In 1894 the Bellahouston Trust contributed towards an engineering laboratory and chair of geology at Glasgow University, gave 5000 towards the new Queen Margaret College Medical School Building, and granted Glasgow & West of Scotland Technical College 25,000 towards its new building. 4 In 1895, they sold the 178-acre Bellahouston Park to the city (at a heavily a discounted rate) and donated 6000 for a new medical dispensary on the south side of the Clyde. 5 In 1897 10,000 was donated towards the construction of the new Glasgow School of Art and a further 2,500 in 1926 for extensions to the school. 6

Notes:

1: Glasgow Herald, 17 March 1892, p. 6; 28 March 1892, p. 13; 8 April 1892, p. 4.

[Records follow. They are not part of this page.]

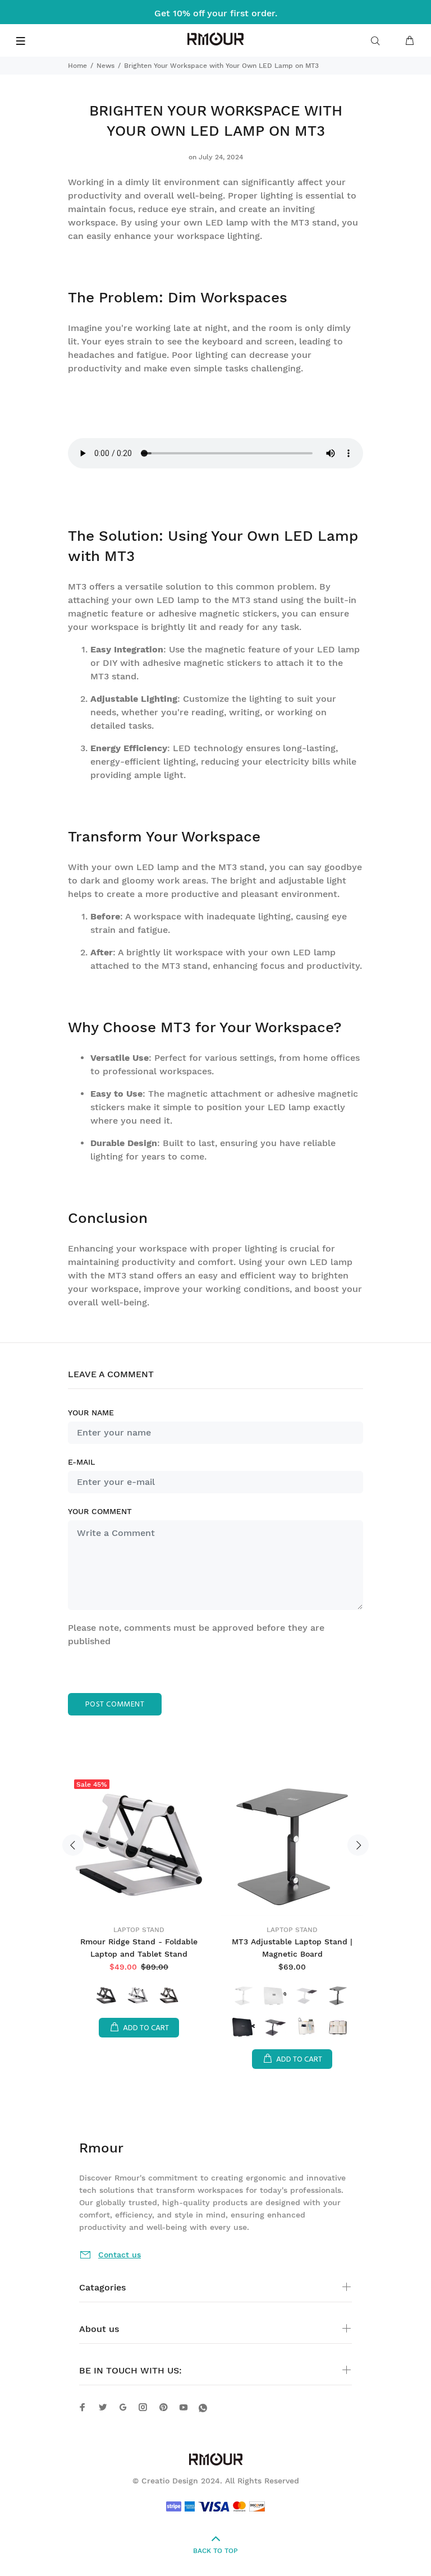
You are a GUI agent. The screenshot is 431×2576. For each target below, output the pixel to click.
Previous (73, 1845)
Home (77, 66)
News (105, 66)
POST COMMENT (114, 1704)
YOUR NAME (91, 1412)
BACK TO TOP (215, 2551)
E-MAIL (81, 1461)
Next (358, 1845)
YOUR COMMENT (100, 1511)
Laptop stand (138, 1930)
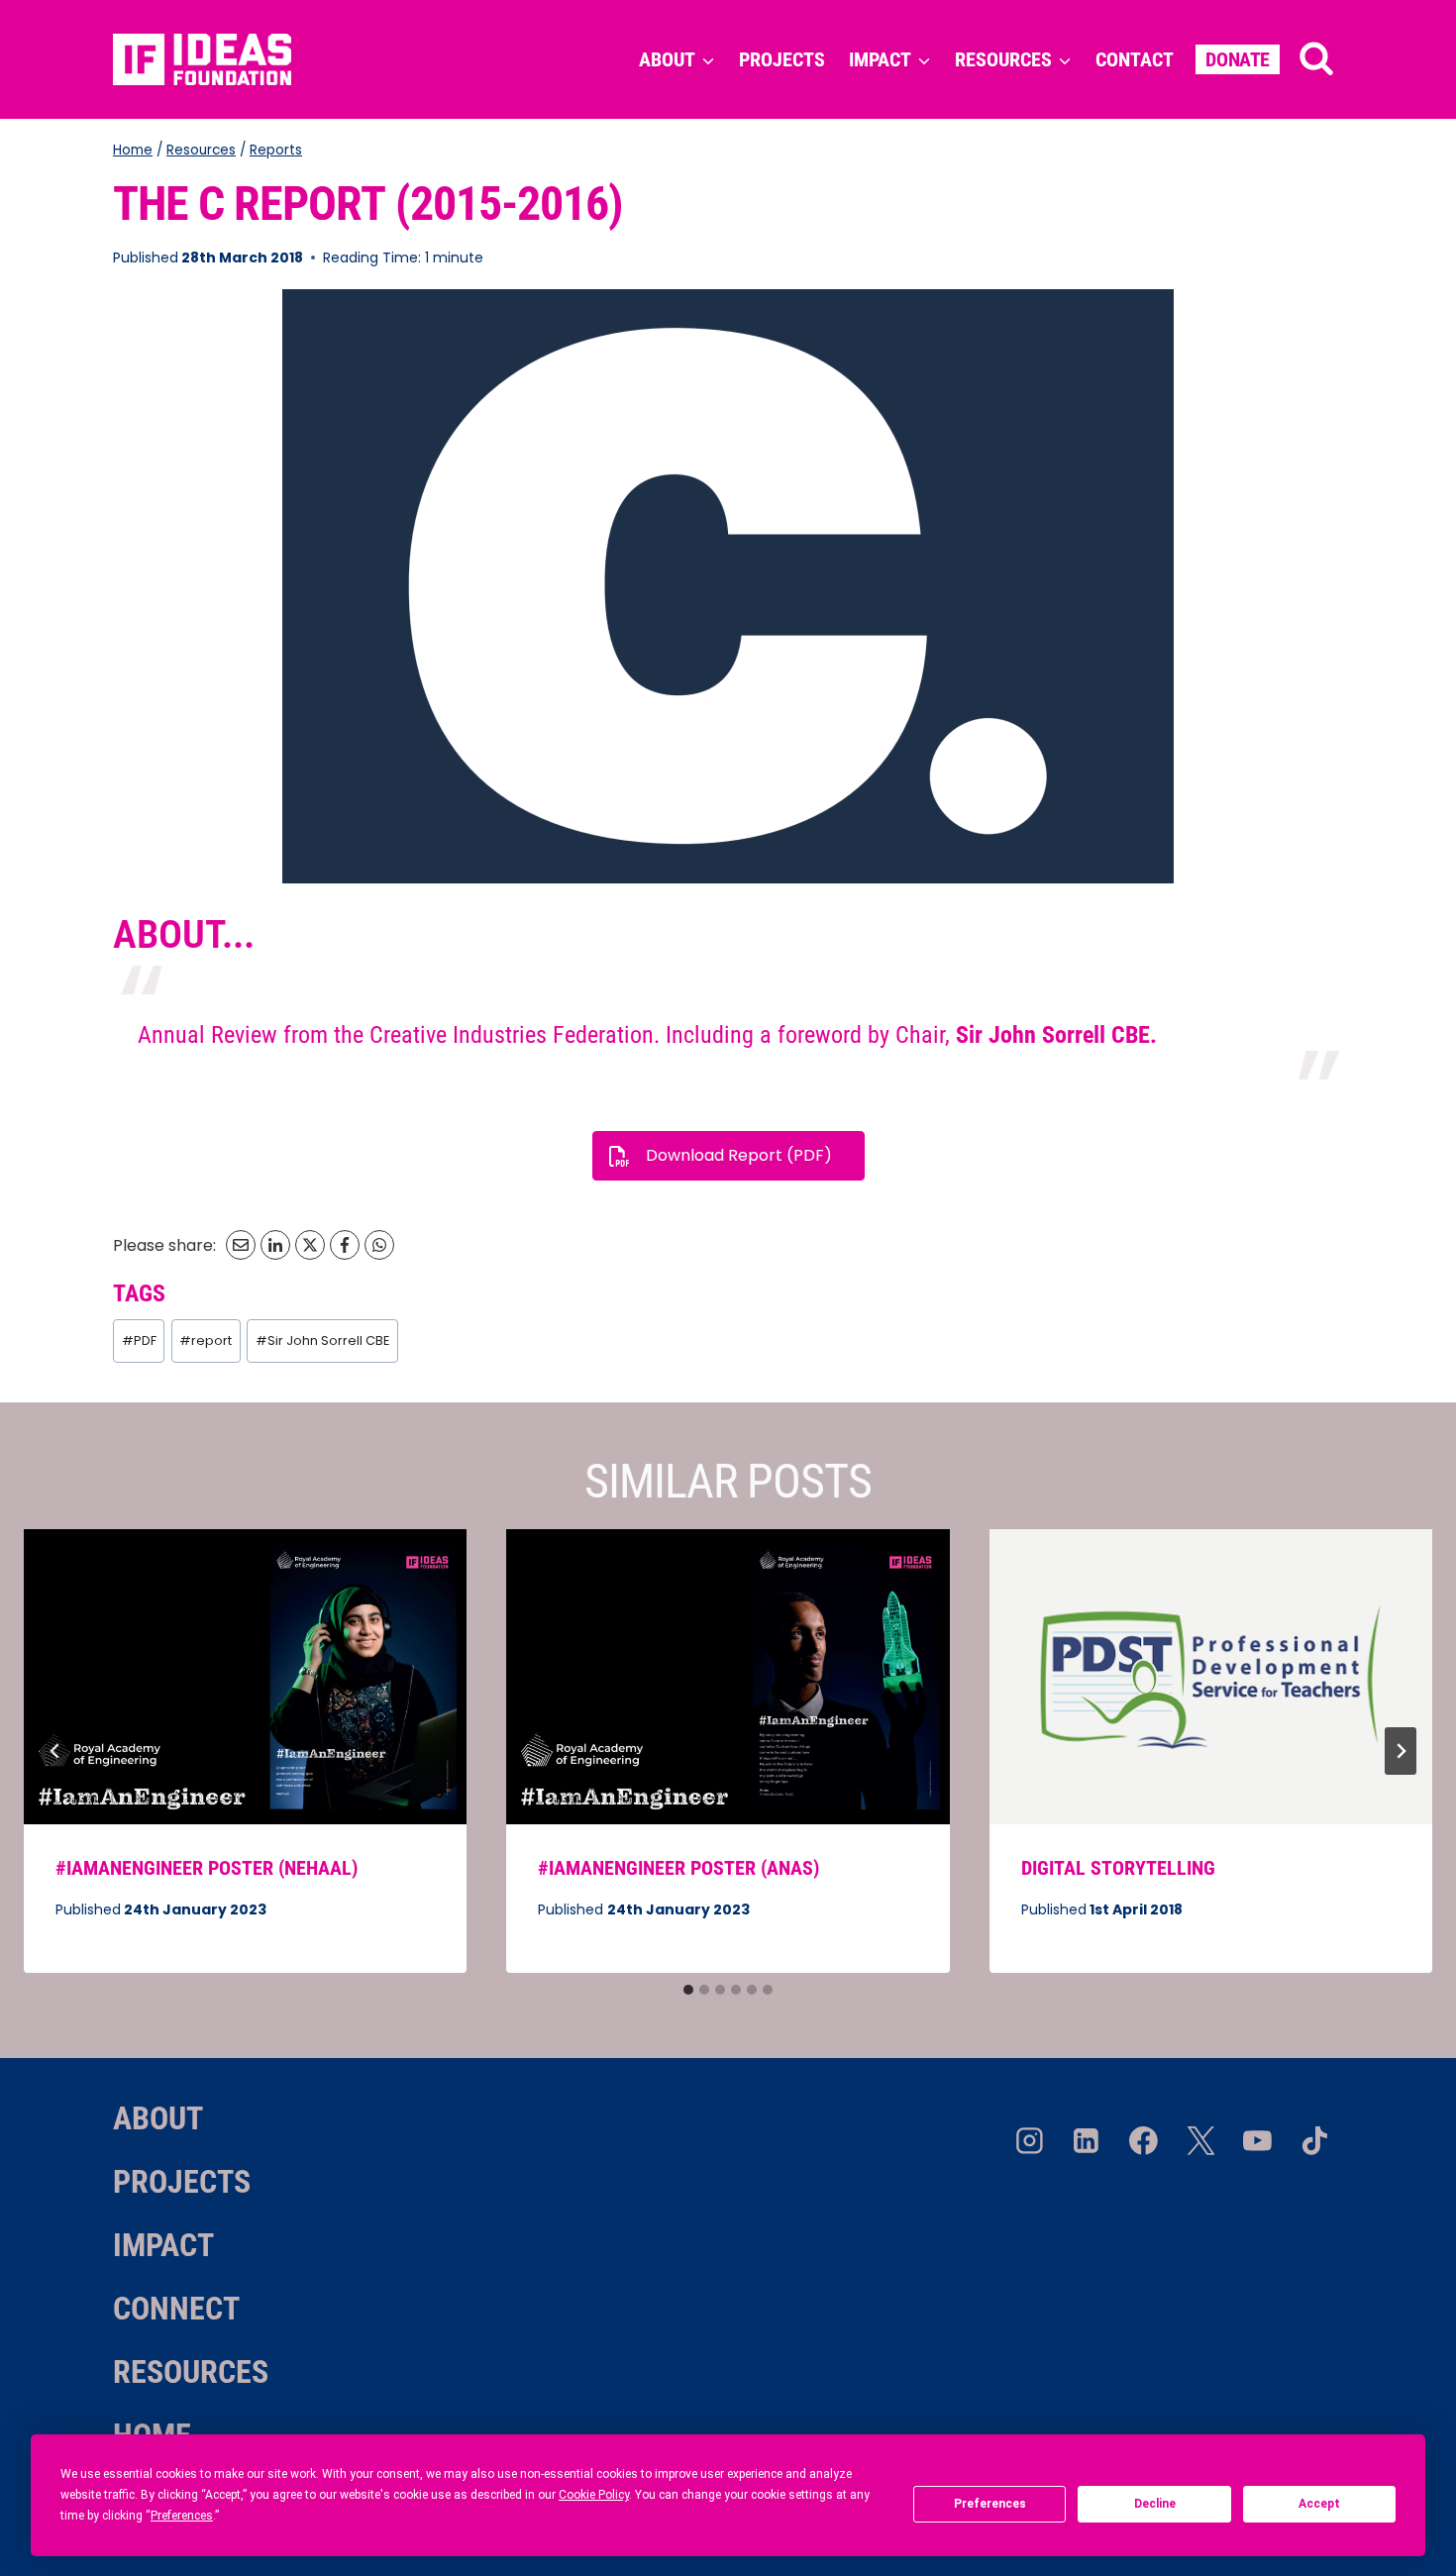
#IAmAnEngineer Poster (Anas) (678, 1868)
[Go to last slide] (55, 1751)
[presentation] (245, 1676)
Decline (1155, 2504)
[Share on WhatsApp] (379, 1245)
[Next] (1400, 1751)
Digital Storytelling (1118, 1868)
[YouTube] (1258, 2141)
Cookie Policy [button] (594, 2495)
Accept (1319, 2504)
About (158, 2118)
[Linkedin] (1086, 2141)
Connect (176, 2308)
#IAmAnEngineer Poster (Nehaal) (206, 1868)
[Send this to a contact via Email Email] (241, 1245)
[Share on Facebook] (345, 1245)
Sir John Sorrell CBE (322, 1340)
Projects (782, 59)
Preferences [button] (182, 2516)
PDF (139, 1340)
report (205, 1340)
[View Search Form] (1316, 59)
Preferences (990, 2504)
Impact (163, 2245)
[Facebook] (1144, 2141)
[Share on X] (310, 1245)
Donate (1237, 59)
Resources (190, 2372)
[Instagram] (1029, 2141)
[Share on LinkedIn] (275, 1245)
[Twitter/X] (1200, 2141)
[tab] (688, 1990)
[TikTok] (1314, 2141)
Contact (1134, 59)
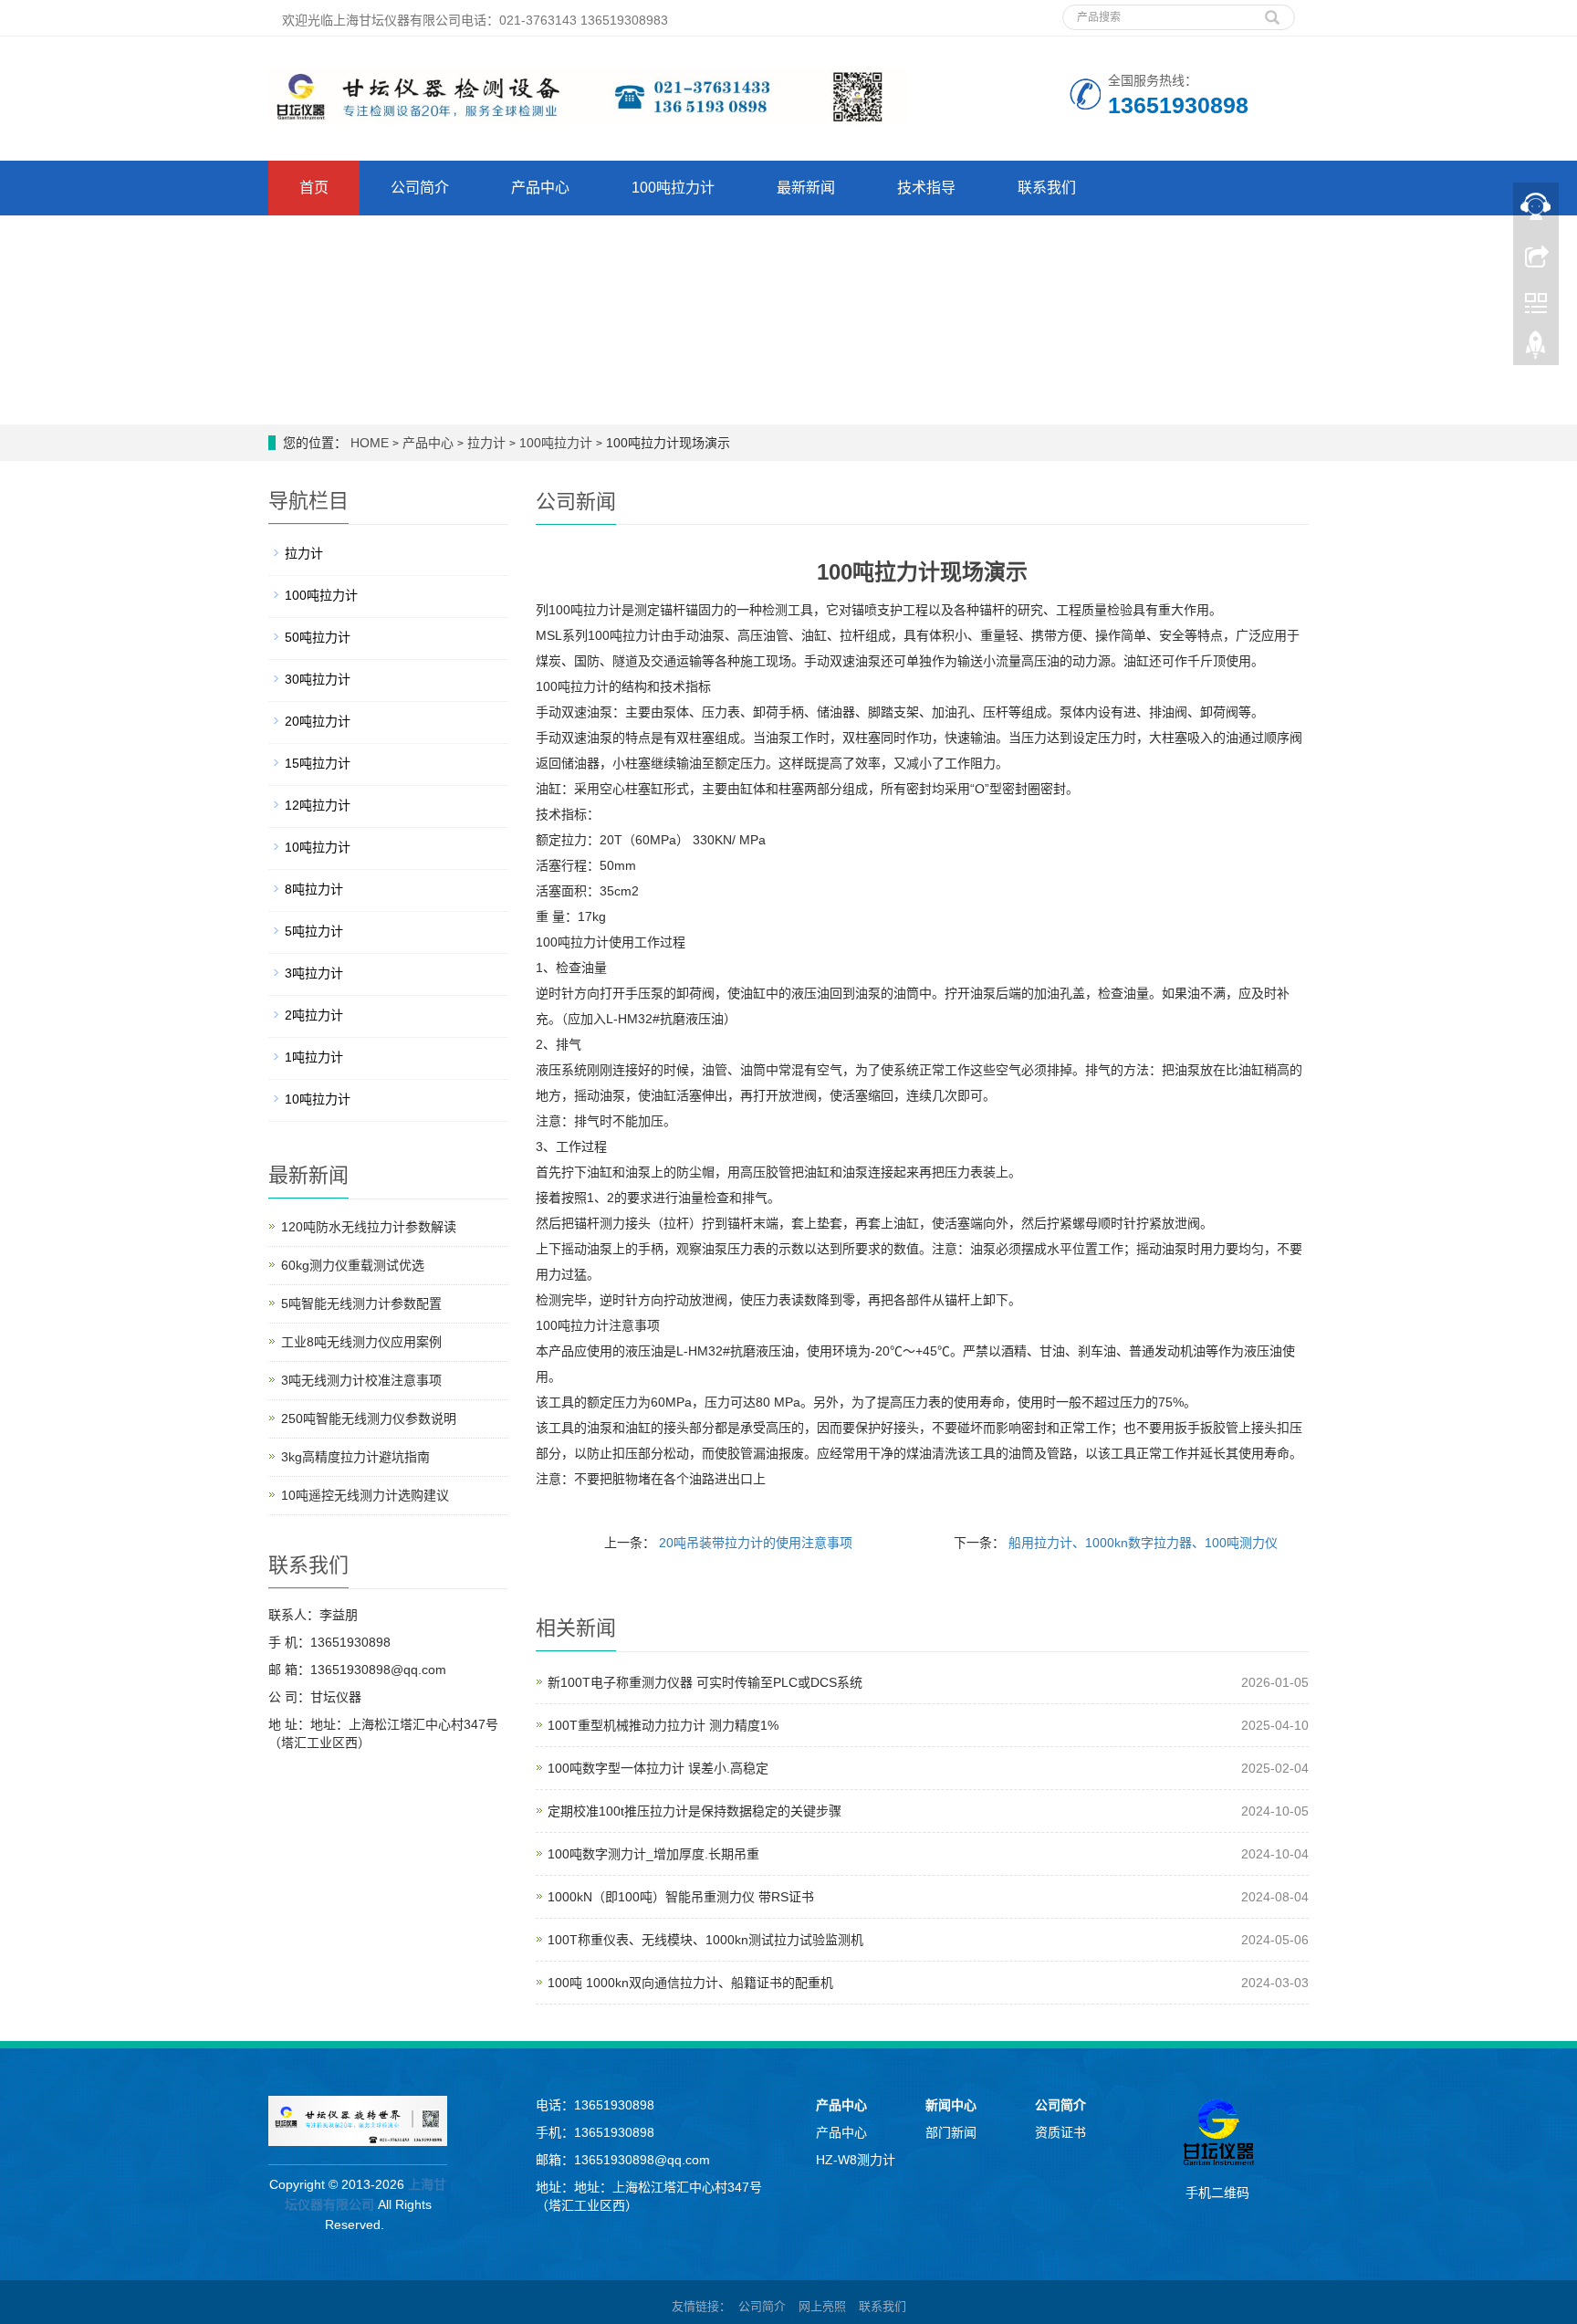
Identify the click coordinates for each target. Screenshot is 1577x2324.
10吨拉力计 (317, 847)
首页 (314, 187)
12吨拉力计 (317, 805)
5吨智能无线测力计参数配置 (361, 1303)
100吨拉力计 (673, 187)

2: Birth, death and will information, www.scotlandspeople.gov.uk [accessed 16 October 2012]; J. G. Smith and J. O. Mitchell, ch.10, 'Bellahouston', in The Old Country Houses of the Old Glasgow Gentry, Glasgow: James MacLehose, 1878, unpaginated; Glasgow Herald, 28 March 1892, p. 13; 24 July 1895, p. 7.

3: Listed in Glasgow Herald, 17 March 1892, p. 6; 8 April 1892, p. 4; 'Sir James King, Bart' in Glasgow Contemporaries at the Dawn of the XXth Century, Glasgow: Photo-Biographical Publishing, 1900, pp. 54–5; George Eyre-Todd, 'Sir James King', Who's Who in Glasgow in 1909, Glasgow: Gowans & Gray, 1909, unpaginated; 'John Ure, Lord Provost of Glasgow 1881–1883', in Glasgow Contemporaries at the Dawn of the XXth Century, Glasgow: Photo-Biographical Publishing, 1900, pp. 52–3; Derek A. Dow, 'Sir William Renny Watson', in A. Slaven and S. Checkland, eds, Dictionary of Scottish Business Biography, vol. 1, Aberdeen: University Press, 1986, pp. 194–5; 'Robert Berry', University of Glasgow Story, Archive Services 2006–8, www.universitystory.gla.ac.uk [accessed 16 October 2012]; 'Andrew Mitchell', Biography, University of Glasgow Story, Archive Services 2006–8, www.universitystory.gla.ac.uk [accessed 16 October 2012].

4: Aberdeen Weekly Journal, 13 January 1894, p. 7; 14 March 1894, pp. 4, 6; Glasgow Herald, 21 April 1894, p. 9, 19 April 1894, p. 8.

5: Glasgow Herald, 24 July 1895, pp. 6, 7; 2 August 1895, pp. 4, 6; 6 December 1895, p. 8.

6: Scotsman, 2 February 1897, p. 8; 27 October 1926, p. 10.